Incremento del porcentaje cedido de IRPF e IVA
Montero no ha proporcionado detalles específicos sobre cómo será el nuevo modelo, pero ha subrayado que no se descarta un incremento en el porcentaje de IRPF y IVA cedido a las comunidades autónomas, que actualmente se sitúa en un 50 %. «Hemos informado a las comunidades de que vamos a aumentar la gestión de algunas figuras tributarias, pero no puedo comentar cuáles ni cuánto», declaró la ministra.
Asimismo, Montero ha indicado que en la reunión no se discutió la creación «ex profeso» de nuevos impuestos para la financiación autonómica, aunque se ha planteado la posibilidad de ceder la gestión de algunos impuestos existentes, como el de la banca. También ha dejado entrever que el principio de ordinalidad podría estar incluido en el nuevo modelo.

La bilateralidad «no compite»
En declaraciones a la prensa, varios consejeros de comunidades gobernadas por el Partido Popular (PP) han expresado sus dudas sobre si Montero logrará presentar la nueva propuesta en el plazo previsto y, en particular, si se basará en la «bilateralidad». Criticaron que una negociación singular con Cataluña sería «incompatible» con la multilateralidad del sistema de régimen común.
Ante esto, Montero destacó que es posible incorporar una bilateralidad sin que compita con el resto de las bilateralidades del sistema, y se refirió a la capacidad del Gobierno para llevar a cabo negociaciones simultáneamente con cada comunidad. La ministra también manifestó que anteriormente el Ministerio buscó una mayor participación de las comunidades en el diseño al discutir cada variable de manera separada, sin que esto fuera apoyado, y que ahora el modelo que presentarán a principios de 2026 será integral. Sin embargo, teme que ante estas circunstancias, los consejeros se quejen de no haber podido participar.
La ministra cree que el PP deberá decidir si apoyará un modelo que contemple a todas las comunidades sin tener un discurso disonante en cada una sobre las variables de financiación autonómica, aunque según los consejeros en el CPFF, no se muestra optimista sobre la disposición del PP a discutirlo.

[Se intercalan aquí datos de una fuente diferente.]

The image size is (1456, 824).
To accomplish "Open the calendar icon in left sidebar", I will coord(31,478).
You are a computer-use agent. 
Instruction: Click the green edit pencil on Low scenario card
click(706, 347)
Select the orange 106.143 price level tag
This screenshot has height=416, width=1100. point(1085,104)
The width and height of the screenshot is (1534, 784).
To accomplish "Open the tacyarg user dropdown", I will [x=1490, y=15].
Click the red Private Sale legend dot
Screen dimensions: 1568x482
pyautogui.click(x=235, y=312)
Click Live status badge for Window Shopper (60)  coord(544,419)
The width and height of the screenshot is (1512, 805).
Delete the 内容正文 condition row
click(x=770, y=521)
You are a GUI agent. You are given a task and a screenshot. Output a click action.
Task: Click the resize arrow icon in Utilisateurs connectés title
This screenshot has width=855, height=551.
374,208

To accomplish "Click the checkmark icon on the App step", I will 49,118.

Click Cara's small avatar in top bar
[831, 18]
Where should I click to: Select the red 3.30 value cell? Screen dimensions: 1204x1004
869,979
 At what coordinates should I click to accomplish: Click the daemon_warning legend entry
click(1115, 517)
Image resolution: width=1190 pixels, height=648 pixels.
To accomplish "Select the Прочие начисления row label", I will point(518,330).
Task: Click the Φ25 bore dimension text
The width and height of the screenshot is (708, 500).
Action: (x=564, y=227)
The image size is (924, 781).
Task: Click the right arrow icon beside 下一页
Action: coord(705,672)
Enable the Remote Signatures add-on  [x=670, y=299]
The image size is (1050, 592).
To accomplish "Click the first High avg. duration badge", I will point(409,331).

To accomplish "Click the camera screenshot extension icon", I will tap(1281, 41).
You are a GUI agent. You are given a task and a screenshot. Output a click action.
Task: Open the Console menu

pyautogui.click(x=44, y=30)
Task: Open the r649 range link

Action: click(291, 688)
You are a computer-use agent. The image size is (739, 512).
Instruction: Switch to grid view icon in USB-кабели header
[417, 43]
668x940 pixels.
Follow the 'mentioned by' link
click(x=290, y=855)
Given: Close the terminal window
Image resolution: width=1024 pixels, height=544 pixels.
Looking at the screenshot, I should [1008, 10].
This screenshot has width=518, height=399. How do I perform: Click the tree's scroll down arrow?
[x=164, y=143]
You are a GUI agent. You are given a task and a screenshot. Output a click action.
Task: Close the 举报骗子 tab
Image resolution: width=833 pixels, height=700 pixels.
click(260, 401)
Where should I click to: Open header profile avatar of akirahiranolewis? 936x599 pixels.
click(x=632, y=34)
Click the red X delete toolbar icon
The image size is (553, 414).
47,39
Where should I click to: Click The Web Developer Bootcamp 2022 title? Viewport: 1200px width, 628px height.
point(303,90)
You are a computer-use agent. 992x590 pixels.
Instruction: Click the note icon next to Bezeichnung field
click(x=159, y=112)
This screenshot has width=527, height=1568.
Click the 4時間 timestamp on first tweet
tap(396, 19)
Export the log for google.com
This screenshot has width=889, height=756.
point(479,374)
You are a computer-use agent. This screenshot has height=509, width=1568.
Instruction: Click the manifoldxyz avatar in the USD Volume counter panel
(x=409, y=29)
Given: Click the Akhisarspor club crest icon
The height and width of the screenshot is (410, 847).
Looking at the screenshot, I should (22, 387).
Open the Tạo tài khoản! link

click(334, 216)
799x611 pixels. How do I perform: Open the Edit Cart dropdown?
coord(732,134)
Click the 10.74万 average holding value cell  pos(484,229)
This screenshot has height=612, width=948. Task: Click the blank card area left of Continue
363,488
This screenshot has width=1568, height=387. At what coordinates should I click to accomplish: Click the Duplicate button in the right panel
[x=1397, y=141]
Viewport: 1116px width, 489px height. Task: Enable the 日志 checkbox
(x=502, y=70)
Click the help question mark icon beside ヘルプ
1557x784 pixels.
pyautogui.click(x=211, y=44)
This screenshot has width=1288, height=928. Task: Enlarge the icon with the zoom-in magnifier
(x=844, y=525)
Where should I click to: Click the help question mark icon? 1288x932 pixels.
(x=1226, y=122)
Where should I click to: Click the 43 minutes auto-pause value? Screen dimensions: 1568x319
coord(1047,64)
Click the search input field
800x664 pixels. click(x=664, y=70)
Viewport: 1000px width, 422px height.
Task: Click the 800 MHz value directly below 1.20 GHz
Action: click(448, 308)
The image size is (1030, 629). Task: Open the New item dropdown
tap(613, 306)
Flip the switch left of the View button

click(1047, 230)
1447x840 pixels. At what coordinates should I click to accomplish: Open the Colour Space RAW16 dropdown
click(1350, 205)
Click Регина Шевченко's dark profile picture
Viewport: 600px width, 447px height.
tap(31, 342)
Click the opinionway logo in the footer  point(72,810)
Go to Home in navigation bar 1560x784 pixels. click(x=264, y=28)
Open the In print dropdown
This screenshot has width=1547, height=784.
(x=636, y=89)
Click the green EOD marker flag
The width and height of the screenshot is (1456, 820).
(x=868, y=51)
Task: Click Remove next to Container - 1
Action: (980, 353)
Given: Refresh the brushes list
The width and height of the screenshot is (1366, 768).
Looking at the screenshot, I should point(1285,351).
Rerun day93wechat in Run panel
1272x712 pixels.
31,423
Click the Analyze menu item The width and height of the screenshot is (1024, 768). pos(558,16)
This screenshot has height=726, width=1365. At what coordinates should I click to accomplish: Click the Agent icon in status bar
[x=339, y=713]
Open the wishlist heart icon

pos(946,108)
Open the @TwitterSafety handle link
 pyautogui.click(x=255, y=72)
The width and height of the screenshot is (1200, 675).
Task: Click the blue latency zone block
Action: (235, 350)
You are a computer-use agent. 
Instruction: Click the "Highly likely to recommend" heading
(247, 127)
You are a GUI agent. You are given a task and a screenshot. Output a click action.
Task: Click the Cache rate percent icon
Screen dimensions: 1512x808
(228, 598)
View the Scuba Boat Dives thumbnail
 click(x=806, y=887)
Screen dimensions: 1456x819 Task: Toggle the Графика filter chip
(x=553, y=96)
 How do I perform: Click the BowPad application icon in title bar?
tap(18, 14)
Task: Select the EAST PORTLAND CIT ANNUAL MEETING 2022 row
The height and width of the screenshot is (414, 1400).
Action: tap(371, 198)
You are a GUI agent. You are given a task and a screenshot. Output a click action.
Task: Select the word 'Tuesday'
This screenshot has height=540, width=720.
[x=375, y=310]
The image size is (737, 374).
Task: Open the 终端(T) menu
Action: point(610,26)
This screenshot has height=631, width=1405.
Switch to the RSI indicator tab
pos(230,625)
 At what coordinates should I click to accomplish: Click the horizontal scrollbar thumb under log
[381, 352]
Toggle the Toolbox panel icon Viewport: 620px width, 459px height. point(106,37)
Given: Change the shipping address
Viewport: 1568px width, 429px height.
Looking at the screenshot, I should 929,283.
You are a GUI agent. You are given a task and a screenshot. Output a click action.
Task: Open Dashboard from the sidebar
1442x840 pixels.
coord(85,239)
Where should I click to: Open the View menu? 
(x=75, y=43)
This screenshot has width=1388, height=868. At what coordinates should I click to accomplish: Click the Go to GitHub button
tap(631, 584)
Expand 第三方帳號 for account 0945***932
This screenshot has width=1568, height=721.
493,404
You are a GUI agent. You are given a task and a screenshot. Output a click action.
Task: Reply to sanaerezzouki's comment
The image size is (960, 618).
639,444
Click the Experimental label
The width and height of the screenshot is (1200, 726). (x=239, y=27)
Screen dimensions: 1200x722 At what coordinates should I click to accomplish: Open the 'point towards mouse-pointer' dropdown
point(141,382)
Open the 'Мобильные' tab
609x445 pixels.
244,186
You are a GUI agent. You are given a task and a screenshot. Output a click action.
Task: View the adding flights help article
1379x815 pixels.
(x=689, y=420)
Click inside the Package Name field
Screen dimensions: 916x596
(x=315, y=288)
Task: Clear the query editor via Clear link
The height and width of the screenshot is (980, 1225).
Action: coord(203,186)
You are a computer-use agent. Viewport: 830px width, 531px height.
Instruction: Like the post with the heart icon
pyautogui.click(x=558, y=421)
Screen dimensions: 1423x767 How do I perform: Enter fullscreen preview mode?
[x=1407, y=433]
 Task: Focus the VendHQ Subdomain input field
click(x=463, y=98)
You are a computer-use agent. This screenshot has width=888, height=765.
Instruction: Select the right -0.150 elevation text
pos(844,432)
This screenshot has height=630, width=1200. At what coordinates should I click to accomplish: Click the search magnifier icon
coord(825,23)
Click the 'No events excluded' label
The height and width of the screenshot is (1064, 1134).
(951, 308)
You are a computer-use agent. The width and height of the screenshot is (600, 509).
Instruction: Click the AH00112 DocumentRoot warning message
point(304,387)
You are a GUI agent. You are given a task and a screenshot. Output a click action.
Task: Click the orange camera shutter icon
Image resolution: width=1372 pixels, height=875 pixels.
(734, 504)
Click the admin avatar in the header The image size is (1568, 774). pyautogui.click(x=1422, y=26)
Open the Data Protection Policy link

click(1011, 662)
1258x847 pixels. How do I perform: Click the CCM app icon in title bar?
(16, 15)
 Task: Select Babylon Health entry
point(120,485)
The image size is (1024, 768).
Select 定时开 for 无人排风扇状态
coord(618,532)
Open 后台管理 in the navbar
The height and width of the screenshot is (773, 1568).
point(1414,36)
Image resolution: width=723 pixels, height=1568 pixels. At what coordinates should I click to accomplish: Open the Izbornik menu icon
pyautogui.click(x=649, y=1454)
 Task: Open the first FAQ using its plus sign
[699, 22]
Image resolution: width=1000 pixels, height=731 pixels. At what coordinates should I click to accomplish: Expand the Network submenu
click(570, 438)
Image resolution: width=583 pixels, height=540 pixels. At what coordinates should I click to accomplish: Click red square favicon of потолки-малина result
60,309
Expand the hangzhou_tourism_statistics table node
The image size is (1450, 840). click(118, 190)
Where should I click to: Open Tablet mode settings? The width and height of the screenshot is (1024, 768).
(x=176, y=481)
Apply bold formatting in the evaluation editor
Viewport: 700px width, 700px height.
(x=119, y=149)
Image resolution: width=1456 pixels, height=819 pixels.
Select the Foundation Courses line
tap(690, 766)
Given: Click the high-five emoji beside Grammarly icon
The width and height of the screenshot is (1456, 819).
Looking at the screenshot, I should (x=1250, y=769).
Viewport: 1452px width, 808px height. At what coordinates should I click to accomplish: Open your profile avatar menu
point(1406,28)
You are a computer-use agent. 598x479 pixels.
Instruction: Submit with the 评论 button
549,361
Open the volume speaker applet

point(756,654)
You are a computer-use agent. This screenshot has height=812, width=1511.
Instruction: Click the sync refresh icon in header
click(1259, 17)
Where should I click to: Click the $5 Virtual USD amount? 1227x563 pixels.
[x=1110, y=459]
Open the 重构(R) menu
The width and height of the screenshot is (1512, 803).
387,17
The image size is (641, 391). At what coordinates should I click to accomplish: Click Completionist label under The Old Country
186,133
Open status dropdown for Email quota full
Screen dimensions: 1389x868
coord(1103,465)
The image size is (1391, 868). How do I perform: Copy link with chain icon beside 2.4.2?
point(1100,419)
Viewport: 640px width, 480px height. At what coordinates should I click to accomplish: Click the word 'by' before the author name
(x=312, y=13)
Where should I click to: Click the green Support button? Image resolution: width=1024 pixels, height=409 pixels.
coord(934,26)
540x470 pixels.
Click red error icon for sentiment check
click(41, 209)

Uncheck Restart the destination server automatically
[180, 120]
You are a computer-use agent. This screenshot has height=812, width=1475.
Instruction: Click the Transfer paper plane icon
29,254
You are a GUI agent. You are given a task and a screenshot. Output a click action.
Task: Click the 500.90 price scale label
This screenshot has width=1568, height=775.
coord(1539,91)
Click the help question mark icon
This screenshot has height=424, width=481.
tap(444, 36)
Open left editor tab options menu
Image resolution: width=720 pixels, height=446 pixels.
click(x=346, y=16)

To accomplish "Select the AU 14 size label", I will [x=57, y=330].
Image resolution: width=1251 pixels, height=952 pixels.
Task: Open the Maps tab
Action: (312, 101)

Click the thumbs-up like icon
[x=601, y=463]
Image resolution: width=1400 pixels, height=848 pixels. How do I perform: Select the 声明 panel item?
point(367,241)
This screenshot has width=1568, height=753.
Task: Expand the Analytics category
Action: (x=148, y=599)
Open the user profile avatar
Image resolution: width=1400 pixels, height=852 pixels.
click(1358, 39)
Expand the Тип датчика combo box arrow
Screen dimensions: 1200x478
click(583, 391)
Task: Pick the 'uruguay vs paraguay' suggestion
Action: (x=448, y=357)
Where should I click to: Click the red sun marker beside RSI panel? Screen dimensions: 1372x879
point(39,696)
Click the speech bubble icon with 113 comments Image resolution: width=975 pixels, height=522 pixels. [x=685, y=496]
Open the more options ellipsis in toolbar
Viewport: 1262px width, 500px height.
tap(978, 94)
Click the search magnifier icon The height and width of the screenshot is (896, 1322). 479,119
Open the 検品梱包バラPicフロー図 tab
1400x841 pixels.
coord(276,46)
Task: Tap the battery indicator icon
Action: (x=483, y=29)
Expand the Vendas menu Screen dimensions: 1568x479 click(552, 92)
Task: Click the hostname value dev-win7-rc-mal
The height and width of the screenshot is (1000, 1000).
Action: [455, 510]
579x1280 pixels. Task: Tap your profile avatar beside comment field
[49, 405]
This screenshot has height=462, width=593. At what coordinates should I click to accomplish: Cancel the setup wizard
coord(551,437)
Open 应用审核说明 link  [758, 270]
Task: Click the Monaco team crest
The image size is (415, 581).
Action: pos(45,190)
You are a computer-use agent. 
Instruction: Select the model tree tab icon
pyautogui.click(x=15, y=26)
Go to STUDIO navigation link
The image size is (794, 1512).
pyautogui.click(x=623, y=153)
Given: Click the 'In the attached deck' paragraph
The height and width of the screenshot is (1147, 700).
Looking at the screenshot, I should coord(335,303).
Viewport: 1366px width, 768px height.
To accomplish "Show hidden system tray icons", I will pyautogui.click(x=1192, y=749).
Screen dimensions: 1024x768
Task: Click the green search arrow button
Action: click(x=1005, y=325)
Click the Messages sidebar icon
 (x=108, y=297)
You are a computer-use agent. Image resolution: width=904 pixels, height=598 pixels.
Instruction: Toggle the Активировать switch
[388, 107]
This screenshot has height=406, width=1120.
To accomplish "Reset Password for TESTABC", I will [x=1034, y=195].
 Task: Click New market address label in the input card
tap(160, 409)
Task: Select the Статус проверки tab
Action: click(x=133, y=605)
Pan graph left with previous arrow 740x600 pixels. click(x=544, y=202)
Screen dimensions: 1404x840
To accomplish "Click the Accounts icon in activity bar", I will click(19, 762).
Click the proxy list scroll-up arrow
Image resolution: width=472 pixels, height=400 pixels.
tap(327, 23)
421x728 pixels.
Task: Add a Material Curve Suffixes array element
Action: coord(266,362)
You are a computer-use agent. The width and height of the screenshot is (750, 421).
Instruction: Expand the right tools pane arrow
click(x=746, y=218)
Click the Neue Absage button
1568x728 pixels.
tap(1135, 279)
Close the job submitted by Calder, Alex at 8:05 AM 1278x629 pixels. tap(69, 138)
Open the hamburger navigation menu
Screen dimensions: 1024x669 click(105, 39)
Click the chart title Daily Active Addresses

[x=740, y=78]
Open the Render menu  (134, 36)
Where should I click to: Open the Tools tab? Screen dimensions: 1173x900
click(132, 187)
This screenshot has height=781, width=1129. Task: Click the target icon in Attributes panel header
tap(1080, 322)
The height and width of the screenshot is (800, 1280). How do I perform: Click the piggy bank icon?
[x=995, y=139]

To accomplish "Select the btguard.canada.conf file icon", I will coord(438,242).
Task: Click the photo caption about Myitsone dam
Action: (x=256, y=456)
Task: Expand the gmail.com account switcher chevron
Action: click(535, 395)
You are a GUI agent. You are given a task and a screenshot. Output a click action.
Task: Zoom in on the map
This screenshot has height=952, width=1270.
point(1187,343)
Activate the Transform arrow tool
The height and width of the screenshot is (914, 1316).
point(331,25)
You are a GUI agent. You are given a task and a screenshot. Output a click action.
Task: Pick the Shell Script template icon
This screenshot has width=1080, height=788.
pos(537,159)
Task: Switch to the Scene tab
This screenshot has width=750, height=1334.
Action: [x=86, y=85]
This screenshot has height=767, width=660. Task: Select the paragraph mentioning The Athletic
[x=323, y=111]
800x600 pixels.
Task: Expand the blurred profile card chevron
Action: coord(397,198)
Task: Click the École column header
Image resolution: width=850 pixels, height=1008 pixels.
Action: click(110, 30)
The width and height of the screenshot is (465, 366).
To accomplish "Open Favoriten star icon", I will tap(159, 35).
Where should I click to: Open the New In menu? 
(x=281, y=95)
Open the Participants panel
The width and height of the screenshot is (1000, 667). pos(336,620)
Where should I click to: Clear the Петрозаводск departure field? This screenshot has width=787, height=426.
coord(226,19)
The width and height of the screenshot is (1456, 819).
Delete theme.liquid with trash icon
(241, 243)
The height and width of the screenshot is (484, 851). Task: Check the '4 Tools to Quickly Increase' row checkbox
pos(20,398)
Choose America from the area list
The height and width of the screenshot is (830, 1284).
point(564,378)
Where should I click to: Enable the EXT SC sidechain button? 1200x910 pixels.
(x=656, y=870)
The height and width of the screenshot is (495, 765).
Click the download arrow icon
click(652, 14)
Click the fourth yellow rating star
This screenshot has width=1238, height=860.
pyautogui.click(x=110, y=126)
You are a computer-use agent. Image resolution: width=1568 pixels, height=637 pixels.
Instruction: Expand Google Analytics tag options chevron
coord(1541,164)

El PP lo ve «un maremágnum»
La consejera madrileña, Rocío Albert, calificó la propuesta de Montero como «un maremágnum», evidenciando que «no tiene nada hecho» y que intenta «nadar y guardar la ropa» para poder presentarse como candidata a Andalucía mientras cumple con las demandas de Cataluña.
Luis Alberto Marín, consejero murciano, fue igualmente crítico, señalando que Montero ha tenido siete años para elaborar su propuesta y ahora la desarrollará en un tiempo «precipitado», tildándolo de «cuentas de la lechera».
Carolina España, consejera andaluza, se quejó de que «la bilateralidad es incompatible con la multilateralidad». Ruth Merino, consejera valenciana, describió el plan de la ministra como «un espejismo», indicando que parecía que iba a dar explicaciones concretas, sólo para luego no presentar detalles y posponer la discusión a unos meses.
Elena Manzano, consejera extremeña, exigió que cualquier debate se lleve a cabo en un órgano donde todos estén representados. Por su parte, Alicia Romero, consejera catalana, apreció lo que escuchó de la ministra, ya que se alinea con lo que desea Cataluña. Juan Alfonso Ruiz Molina, consejero castellanomanchego, expresó su deseo de que el plan esté listo en dos meses, aunque dudó de que sea viable, insistiendo en que habrá participación y no cree que todo esté «precocinado desde Barcelona».